La Bpi fait intervenir de nombreux professionnels pour animer des médiations pour les publics du champ social. Parmi eux, certains assurent aussi des ateliers en détention. Comme pour les ateliers dans les murs de la Bpi, ils prennent en compte les besoins spécifiques de ces publics pour construire leurs ateliers : certains ne maîtrisent pas bien le français ou la lecture, d’autres n’ont jamais fréquenté une bibliothèque. D’autres encore ont, au contraire, un bon niveau scolaire. Il faut donc savoir composer avec l’hétérogénéité.

Les coordinateurs culturels des lieux de détention peuvent aussi suggérer des intervenants. Comme dans tout projet, les différents acteurs sont sélectionnés en concertation, selon des critères variés.

Points d’attention

Ils sont essentiellement liés au fonctionnement de la détention. La constitution d’un groupe stable n’est pas toujours garantie. Il y a un risque probable de déperdition des participants au fil des séances : certains peuvent refuser l’atelier, être appelés au parloir, sortir de détention, par exemple. Parfois des participants sont appelés en cours de séance, ce qui peut avoir pour effet de rompre une bonne dynamique.
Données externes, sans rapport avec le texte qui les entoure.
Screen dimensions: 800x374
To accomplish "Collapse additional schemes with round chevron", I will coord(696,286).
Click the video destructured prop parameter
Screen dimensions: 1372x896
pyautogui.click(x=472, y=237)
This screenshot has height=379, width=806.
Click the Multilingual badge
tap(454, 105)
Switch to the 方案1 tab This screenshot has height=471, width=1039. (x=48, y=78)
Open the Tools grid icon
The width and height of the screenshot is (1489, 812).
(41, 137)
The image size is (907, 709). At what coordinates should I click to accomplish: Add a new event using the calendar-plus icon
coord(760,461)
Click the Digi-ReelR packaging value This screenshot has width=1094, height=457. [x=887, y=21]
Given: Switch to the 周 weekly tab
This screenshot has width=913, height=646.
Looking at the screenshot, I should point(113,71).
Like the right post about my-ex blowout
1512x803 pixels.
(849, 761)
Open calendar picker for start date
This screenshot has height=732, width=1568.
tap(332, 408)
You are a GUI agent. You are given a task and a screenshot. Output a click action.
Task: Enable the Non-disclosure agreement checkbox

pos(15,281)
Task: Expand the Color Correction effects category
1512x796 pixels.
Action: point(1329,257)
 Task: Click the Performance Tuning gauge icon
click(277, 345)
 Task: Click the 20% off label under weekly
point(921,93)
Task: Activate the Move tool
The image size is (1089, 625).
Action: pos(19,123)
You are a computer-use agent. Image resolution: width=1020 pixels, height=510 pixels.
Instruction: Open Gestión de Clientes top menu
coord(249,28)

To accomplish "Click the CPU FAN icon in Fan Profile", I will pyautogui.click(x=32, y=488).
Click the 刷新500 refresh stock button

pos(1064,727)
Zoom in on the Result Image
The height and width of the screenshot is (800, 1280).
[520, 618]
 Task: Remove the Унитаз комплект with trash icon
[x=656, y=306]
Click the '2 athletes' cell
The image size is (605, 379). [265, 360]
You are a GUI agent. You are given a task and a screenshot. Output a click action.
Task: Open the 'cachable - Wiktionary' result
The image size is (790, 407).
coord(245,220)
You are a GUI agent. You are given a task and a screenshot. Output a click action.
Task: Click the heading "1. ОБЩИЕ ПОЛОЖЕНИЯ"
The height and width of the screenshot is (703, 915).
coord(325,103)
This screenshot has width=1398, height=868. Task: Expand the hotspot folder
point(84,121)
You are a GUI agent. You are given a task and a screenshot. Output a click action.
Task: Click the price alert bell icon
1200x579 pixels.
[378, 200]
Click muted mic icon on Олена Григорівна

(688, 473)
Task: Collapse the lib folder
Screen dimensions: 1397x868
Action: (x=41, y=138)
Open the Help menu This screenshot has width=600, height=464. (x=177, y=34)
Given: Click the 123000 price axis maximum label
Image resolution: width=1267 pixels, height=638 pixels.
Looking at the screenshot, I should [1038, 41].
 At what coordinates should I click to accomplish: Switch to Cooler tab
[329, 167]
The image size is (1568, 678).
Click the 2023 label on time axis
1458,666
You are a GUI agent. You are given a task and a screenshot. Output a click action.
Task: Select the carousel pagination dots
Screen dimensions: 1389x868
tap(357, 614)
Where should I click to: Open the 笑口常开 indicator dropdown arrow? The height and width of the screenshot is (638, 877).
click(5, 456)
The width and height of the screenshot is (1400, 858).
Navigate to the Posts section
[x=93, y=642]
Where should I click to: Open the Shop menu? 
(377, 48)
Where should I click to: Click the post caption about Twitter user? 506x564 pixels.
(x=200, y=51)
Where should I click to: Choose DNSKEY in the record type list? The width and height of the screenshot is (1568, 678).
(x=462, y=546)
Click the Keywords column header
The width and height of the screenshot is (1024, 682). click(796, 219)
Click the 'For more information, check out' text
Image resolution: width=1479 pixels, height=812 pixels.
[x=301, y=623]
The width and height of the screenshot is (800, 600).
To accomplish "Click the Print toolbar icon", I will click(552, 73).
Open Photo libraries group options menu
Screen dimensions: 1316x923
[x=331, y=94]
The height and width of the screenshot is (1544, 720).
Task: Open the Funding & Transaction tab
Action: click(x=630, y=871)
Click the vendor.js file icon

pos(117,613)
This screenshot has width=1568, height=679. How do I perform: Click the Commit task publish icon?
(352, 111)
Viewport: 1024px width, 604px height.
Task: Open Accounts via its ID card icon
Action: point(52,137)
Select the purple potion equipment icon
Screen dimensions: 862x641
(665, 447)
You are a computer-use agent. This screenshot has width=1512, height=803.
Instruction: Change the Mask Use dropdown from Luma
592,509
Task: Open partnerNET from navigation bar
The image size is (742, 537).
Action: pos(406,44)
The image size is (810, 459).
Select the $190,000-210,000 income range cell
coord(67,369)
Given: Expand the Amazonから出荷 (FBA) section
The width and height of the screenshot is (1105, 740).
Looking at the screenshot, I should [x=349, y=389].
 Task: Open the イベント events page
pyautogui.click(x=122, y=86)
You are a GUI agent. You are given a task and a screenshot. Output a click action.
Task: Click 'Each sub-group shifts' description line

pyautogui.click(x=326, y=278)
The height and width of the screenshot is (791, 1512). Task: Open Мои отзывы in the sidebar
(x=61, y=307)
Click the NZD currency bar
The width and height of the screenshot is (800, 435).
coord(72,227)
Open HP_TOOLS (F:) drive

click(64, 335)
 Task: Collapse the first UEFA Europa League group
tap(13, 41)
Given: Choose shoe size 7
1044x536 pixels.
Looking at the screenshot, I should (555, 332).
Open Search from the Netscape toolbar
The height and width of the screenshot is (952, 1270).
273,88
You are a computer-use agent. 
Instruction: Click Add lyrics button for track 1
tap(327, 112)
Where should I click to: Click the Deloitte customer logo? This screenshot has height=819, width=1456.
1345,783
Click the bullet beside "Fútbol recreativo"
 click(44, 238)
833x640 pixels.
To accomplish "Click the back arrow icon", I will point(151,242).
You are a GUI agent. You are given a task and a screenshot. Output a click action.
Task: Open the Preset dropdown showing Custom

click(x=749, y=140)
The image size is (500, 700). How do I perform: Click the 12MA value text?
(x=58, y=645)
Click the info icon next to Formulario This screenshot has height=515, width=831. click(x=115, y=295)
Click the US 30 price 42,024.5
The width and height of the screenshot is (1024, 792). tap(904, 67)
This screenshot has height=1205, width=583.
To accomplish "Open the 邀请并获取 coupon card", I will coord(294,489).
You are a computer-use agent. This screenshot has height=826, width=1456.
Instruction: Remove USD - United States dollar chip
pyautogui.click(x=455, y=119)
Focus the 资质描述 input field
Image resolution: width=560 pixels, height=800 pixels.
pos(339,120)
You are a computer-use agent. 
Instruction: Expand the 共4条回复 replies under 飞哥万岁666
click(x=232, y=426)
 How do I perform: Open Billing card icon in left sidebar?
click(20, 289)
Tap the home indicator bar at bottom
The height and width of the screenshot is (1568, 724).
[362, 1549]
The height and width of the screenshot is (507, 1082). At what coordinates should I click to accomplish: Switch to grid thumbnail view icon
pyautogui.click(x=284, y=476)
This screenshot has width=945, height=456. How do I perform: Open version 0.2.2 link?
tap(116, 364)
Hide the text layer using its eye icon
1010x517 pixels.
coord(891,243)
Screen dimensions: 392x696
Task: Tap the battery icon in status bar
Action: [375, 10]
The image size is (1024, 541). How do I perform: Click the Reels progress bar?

Par ailleurs, il est assez difficile de mesurer l’impact des interventions. Les participants manifestent généralement leur satisfaction mais nous ne gardons pas de lien avec eux et il est difficile de savoir ce que ça leur a réellement apporté, mise à part un temps de respiration dans leur routine carcérale.

Points positifs et éléments de conclusion

Les projets menés en détention sont toujours des expériences marquantes. Les participants, inscrits volontairement aux ateliers, sont généralement motivés et appliqués. L’ambiance est toujours agréable et joyeuse. Ce sont de bons moments aussi bien pour les participants que pour les intervenants, que ce soit dans le travail fourni ou dans les rapports humains.

Pour aller plus loin dans le développement de projets livre et lecture auprès des personnes placées sous main de justice, la Fédération Interrégionale du Livre et de la lecture a coordonné la réalisation du site lecture-justice.org. Un guide complet pour connaître les ressources, les acteurs et les outils à votre disposition.